- Satinskiy Selsoviet Satinskiy Selsoviet Satinskiy Selsoviet
- Coordinates: 52°22′37″N 41°40′25″E﻿ / ﻿52.37694°N 41.67361°E
- Country: Russia
- Federal subject: Tambov Oblast
- Raion: Sampursky
- Adm. center: Satinka
- Boroughs: Locality 11 settlements;

Government
- • Chairman: Kozodaeva Larisa Fedorovna

Area
- • Total: 291.91 km^{2} (112.71 sq mi)
- Elevation: 140 m (460 ft)

Population (2021)
- • Total: 5,331
- • Density: 18/km^{2} (47/sq mi)
- OKTMO code: 68632420

= Satinskiy Selsoviet =

Village in Tambov Oblast of Russia

Satinskiy Selsoviet (Сатинский сельсовет) is a municipal formation with the status of a rural settlement in the Sampursky District, Tambov Oblast, Russia.
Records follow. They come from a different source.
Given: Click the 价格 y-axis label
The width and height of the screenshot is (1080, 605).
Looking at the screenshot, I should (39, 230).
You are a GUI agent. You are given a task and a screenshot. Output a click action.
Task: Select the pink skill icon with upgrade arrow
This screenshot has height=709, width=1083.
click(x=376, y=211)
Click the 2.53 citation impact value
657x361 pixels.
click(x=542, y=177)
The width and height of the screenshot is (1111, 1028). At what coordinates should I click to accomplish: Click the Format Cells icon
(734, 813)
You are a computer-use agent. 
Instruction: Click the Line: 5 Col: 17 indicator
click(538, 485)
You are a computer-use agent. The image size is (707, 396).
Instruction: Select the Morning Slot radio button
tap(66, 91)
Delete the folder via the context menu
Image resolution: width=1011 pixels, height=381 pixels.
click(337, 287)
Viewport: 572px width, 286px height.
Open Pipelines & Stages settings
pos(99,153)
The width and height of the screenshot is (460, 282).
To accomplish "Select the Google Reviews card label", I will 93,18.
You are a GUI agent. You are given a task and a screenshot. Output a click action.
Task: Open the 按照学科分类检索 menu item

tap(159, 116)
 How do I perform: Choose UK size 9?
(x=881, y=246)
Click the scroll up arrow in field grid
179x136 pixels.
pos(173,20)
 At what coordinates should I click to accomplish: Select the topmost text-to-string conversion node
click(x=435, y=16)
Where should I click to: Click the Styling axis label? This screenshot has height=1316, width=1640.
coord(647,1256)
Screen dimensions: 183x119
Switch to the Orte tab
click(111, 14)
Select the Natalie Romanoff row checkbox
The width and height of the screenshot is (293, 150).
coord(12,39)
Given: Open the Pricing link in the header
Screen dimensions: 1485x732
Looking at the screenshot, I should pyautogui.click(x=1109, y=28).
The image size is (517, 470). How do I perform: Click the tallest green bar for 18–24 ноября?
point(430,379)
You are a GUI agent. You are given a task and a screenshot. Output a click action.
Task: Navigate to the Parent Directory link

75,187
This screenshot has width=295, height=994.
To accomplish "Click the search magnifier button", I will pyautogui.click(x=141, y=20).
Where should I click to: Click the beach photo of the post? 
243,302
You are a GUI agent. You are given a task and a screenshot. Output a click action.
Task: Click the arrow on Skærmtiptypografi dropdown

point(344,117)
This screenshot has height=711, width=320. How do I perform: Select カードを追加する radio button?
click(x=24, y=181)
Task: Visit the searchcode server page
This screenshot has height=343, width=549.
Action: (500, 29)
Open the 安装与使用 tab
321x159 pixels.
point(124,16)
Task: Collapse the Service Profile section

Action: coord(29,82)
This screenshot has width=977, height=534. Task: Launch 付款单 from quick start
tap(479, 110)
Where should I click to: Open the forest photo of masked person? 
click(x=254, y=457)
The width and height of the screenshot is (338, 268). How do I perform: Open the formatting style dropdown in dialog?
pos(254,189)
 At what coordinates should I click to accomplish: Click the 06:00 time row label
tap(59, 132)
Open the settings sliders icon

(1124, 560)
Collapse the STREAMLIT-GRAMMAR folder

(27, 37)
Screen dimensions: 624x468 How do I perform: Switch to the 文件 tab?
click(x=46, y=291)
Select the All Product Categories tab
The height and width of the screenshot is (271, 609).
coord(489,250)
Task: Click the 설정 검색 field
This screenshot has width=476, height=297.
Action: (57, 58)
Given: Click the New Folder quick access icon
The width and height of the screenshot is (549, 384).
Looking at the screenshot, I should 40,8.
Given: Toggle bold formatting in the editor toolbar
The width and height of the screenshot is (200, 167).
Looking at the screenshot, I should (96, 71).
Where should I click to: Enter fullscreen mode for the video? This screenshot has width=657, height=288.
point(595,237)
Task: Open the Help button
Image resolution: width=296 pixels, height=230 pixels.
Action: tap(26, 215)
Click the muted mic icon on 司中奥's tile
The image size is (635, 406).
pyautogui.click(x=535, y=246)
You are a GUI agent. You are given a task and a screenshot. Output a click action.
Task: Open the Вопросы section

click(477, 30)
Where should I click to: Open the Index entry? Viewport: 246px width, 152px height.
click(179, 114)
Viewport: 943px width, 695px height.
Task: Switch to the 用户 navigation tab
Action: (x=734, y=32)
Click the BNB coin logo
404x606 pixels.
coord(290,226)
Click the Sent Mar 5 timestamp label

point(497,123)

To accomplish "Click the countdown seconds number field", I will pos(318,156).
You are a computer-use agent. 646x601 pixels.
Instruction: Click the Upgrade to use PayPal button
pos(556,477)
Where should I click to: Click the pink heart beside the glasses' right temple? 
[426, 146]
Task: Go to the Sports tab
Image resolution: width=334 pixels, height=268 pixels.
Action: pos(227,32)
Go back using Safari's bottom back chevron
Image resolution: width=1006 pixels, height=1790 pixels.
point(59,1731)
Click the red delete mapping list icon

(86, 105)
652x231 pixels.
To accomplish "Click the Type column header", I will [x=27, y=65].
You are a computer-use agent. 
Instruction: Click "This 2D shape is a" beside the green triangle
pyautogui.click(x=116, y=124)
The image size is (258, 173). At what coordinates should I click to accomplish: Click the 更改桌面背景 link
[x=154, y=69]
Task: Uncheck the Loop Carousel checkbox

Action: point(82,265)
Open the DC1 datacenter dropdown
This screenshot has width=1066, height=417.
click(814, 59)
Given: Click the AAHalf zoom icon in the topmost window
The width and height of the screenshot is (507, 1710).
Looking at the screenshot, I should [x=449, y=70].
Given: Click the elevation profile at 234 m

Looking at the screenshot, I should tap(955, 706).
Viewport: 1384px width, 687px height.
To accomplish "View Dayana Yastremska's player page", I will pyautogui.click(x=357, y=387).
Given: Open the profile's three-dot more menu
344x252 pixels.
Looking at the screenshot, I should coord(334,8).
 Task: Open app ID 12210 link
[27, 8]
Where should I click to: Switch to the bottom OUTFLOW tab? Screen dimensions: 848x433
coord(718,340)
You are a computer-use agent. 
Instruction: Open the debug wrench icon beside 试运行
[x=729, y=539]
Its administrative center is the village of Satinka.

The selsoviet covers an area of 291.91 square kilometers. As of the year 2021, its total population is 5,331.

== History ==
On 17 September 2004, the No. 232-Z Law of the Tambov Oblast established the boundary of the municipality and the status of the selsoviet as a rural settlement.

On 8 November 2010, the No. 702-Z Law of the Tambov Oblast incorporated Periksinsky Selsoviet (Периксинский сельсовет) into Satinskiy Selsoviet.

On 24 May 2013, the No. 271-3 Law of the Tambov Oblast incorporated Mednensky Solsoviet (Медненский сельсовет) into Satinskiy Selsoviet.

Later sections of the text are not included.